----- Dataset records -----

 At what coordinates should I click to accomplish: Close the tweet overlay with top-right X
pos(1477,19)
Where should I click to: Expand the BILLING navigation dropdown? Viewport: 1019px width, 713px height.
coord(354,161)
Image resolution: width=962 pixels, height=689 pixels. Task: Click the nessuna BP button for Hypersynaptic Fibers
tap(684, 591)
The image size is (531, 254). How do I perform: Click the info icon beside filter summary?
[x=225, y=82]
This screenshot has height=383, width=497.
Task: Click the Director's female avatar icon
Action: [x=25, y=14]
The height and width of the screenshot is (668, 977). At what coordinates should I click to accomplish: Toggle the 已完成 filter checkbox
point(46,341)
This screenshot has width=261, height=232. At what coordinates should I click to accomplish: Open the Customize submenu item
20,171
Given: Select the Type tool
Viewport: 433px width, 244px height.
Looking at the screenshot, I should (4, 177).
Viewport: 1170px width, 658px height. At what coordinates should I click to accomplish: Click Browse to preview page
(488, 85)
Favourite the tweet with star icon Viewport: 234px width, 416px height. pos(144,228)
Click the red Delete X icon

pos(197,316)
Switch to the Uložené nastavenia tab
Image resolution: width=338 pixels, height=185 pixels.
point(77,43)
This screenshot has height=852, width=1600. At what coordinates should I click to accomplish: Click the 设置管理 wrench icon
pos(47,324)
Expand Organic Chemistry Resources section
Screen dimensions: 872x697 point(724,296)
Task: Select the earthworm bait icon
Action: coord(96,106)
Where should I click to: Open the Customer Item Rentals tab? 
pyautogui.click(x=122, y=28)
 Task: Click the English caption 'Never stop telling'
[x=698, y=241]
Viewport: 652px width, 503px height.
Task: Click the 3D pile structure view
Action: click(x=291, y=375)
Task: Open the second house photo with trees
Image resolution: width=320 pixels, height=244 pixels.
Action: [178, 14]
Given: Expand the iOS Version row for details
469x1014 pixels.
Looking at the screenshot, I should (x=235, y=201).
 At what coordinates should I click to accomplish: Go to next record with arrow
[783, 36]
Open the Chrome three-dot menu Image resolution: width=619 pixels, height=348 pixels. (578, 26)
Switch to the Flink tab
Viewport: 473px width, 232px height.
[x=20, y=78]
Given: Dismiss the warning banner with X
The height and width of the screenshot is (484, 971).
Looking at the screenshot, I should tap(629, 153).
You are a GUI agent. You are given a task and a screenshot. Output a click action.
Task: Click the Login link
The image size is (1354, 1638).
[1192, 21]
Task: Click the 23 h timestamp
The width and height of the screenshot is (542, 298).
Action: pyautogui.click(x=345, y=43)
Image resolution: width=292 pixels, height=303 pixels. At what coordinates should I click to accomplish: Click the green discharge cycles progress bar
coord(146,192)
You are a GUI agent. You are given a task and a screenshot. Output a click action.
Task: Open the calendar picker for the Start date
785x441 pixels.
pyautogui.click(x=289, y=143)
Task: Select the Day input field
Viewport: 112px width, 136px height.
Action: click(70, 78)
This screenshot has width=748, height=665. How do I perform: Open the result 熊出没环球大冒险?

-----

> [Exercise description]: Beginning with the line that contains "Viewport: 112px width, 136px height.", return every line through the end of the data above, exactly as written.

> [Output for this task]:
Viewport: 112px width, 136px height.
Action: click(70, 78)
This screenshot has width=748, height=665. How do I perform: Open the result 熊出没环球大冒险?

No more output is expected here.